# Cape Town Area Cubers?



## Dylan Swarts (Oct 15, 2018)

Hey. I'm a 14 (soon to be 15) year old speedcuber from Cape Town, South Africa. I actually live in a smaller town quite some distance from Cape Town, but I don't think there are many cubers where I live. I compete in most events like 2x2 - 7x7 and Pyra, Mega, Skewb, SQ-1 (don't have a clock yet). I also do 3BLD and I'm working on the other BLD events. 
I want to start a group so that we cubers here aren't too lonely. So we can join up some weekends and cube together and grow together as cubers..


----------



## JohnnyReggae (Oct 16, 2018)

Dylan Swarts said:


> Hey. I'm a 14 (soon to be 15) year old speedcuber from Cape Town, South Africa. I actually live in a smaller town quite some distance from Cape Town, but I don't think there are many cubers where I live. I compete in most events like 2x2 - 7x7 and Pyra, Mega, Skewb, SQ-1 (don't have a clock yet). I also do 3BLD and I'm working on the other BLD events.
> I want to start a group so that we cubers here aren't too lonely. So we can join up some weekends and cube together and grow together as cubers..


Welcome Dylan 

Not many Saffers on the forums here unfortunately, but hopefully there are a few hovering that will get more involved.


----------

> _Source material_:
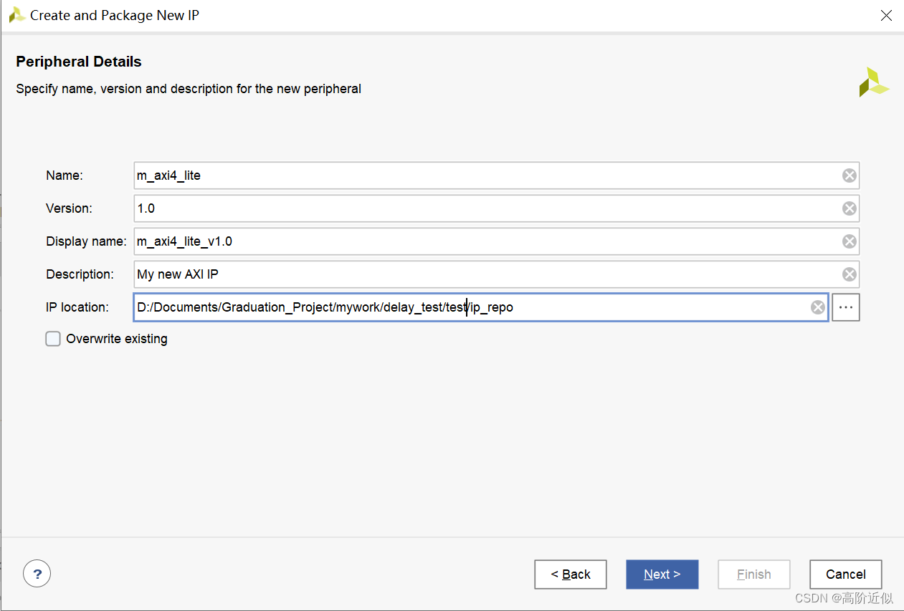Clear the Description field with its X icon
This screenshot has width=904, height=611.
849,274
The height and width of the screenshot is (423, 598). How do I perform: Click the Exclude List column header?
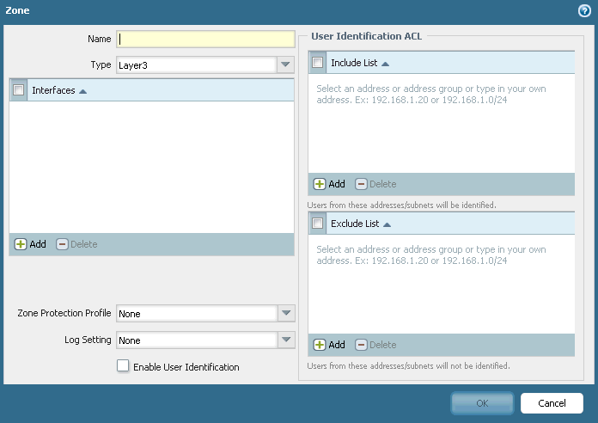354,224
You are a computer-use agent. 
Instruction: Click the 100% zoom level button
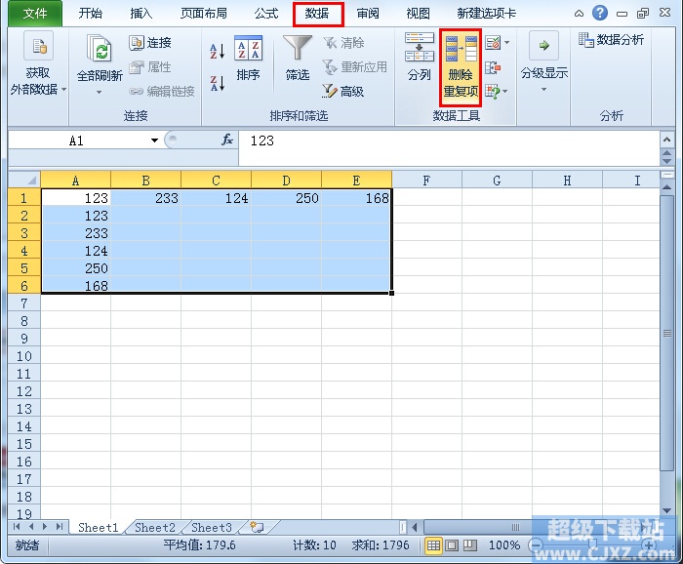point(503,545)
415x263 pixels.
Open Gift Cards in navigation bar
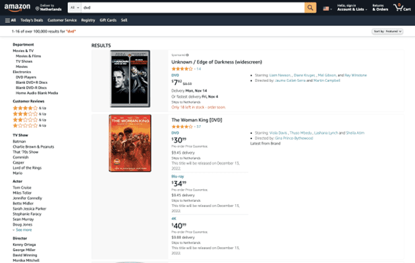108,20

> _Exercise requirements_:
a – Answer these questions about the Cape Town cubers thread:
(i) What age does Dylan Swarts give for himself?
(ii) What does Dylan Swarts say he does not have yet?
(iii) According to JohnnyReggae, what group is scarce on the forums?
b – Format every line of the rows as a JSON list of strings, one string per line. Skip blank lines and leave out the pictures.
The thread and the rows are unrelated material.

> _Solutions_:
a –
(i) 14, soon to be 15.
(ii) A clock.
(iii) Saffers.

b –
[
  "Clear the Description field with its X icon",
  "This screenshot has width=904, height=611.",
  "849,274",
  "The height and width of the screenshot is (423, 598). How do I perform: Click the Exclude List column header?",
  "354,224",
  "You are a computer-use agent. ",
  "Instruction: Click the 100% zoom level button",
  "point(503,545)",
  "415x263 pixels.",
  "Open Gift Cards in navigation bar",
  "108,20"
]